En Asie-Pacifique, notre portefeuille a reculé de 2,25% sur la semaine, contre une hausse de 0,49% pour le MSCI AC Pacific, avec une bonne tenue de Weilong Delicious Global, en hausse de 3,37%, mais une forte baisse de CATL, qui a cédé 12,52%. La région est restée en retrait dans une semaine dominée par les banques centrales occidentales, les tensions à Ormuz et les publications technologiques américaines. La Banque du Japon a maintenu ses taux inchangés, mais le message global des grandes banques centrales reste le même : tant que l’énergie entretient le risque inflationniste, la normalisation monétaire devient plus difficile à piloter.
Les publications asiatiques citées ont pourtant été de bonne facture. DBS Group a dégagé un bénéfice net de 2,93 Md SGD au premier trimestre, en hausse de 1%, contre 2,90 Md SGD un an plus tôt. Le produit net bancaire a progressé de 1% à 5,95 Md SGD et le BPA a atteint 4,17 SGD. La banque a annoncé un dividende intérimaire one-tier de 0,0066 SGD par action, complété par un dividende de retour de capital de 0,0015 SGD par action, avec un paiement attendu autour du 20 mai. Le titre a réagi positivement, en hausse de près de 4% lors de la séance de jeudi.

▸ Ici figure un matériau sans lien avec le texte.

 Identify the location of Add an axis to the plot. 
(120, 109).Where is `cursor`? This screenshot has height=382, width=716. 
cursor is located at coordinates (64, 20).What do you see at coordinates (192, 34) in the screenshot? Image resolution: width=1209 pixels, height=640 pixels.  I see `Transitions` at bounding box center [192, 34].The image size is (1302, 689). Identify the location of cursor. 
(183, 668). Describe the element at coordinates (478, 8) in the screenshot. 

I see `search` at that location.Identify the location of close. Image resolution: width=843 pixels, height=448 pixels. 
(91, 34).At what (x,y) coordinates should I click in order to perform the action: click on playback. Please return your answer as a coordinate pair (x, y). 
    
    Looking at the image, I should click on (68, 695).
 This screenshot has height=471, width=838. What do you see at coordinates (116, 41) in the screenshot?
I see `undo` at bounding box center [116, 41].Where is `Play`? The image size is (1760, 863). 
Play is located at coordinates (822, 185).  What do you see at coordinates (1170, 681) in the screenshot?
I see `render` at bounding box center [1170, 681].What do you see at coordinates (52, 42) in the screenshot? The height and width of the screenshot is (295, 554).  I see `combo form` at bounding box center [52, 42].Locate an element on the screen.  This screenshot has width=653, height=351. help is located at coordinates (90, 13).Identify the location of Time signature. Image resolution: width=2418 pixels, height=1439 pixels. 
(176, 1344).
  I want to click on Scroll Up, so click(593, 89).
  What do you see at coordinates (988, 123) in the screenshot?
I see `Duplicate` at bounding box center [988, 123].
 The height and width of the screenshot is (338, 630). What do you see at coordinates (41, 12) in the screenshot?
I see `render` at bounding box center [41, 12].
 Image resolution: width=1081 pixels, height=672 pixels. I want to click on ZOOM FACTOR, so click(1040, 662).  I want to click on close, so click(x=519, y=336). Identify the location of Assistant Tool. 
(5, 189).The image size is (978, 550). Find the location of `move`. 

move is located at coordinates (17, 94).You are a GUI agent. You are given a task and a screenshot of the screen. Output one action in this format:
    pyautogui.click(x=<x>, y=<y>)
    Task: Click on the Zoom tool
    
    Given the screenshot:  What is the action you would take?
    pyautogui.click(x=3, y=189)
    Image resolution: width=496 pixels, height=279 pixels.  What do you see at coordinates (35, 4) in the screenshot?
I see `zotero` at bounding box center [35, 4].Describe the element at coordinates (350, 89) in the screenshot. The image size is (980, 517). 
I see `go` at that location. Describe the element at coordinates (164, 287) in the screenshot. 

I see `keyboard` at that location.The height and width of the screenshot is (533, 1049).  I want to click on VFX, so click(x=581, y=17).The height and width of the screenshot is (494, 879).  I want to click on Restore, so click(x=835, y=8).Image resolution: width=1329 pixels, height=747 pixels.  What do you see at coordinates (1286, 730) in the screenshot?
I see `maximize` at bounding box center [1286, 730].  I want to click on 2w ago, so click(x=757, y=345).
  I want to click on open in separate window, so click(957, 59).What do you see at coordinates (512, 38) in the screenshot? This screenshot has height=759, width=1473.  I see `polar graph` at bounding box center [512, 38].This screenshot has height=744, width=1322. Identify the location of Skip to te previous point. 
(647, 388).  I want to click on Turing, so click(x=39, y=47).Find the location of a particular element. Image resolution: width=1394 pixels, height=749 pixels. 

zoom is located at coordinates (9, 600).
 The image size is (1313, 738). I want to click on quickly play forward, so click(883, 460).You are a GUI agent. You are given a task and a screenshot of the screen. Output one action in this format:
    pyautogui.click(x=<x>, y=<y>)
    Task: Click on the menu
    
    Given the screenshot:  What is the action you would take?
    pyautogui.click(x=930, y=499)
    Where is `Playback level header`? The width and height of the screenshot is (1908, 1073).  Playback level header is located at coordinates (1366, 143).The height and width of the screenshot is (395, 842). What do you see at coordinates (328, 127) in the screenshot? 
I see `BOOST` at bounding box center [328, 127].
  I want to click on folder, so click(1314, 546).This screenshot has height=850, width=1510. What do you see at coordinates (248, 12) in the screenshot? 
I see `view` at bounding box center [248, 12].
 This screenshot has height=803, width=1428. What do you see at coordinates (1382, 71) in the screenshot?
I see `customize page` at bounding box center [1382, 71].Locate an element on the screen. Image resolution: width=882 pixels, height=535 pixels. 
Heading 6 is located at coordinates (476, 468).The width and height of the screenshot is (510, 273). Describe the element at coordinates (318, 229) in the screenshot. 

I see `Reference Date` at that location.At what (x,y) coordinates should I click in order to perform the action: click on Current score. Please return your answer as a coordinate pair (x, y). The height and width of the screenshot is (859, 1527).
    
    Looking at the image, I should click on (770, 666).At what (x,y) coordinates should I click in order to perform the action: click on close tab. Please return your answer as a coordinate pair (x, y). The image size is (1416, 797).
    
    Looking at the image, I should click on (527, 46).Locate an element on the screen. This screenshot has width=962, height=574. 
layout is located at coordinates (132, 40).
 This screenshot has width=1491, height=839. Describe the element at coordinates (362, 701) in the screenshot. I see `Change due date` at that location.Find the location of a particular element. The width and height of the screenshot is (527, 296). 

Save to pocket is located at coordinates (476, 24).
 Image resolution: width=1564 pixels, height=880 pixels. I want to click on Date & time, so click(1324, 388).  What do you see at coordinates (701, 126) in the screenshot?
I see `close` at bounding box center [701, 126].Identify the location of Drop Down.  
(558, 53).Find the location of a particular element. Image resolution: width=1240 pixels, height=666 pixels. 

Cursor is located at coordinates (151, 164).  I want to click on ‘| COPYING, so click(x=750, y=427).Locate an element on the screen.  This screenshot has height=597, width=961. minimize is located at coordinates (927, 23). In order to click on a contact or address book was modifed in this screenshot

La semaine qui débute s’ouvre sur une question simple : les marchés peuvent-ils continuer à avancer comme si l’apaisement était déjà en marche, alors que les preuves restent fragiles ? Le lancement de Project Freedom par les États-Unis sera suivi de près. L’armée américaine doit escorter des navires dans le détroit d’Ormuz, avec un dispositif comprenant navires, jets de combat, drones et environ 15 000 hommes. L’enjeu est majeur, car une normalisation diplomatique ne suffirait pas à rétablir instantanément les flux physiques.
Sur le plan macroéconomique, le rendez-vous décisif sera la publication vendredi des chiffres de l’emploi américain d’avril. Ces données seront lues à travers le nouveau régime de la Fed : moins de consensus, plus de dissensions et une tension persistante entre stabilité des prix et risque de ralentissement. Un marché du travail trop robuste pourrait raviver les craintes inflationnistes, tandis qu’un affaiblissement plus net renforcerait les doutes sur la consommation américaine. Mardi, la décision de la Banque d’Australie sur ses taux apportera un signal complémentaire, même si son influence sur les marchés mondiaux sera plus limitée.
La saison des résultats restera dense. Aux États-Unis, Palantir, AMD et Walt Disney seront particulièrement suivis, entre monétisation de l’IA, dynamique des semi-conducteurs et vigueur de la demande finale. En Europe, Unicredit, AB Inbev, Novo Nordisk, AXA et Engie rythmeront la semaine. Après les hyperscalers, le marché devra vérifier si les publications peuvent élargir la hausse à d’autres secteurs, ou si le mouvement reste trop dépendant de quelques grandes valeurs technologiques. Le fil conducteur demeure inchangé : les actifs risqués ont déjà intégré beaucoup d’amélioration, alors que l’économie réelle attend encore des preuves.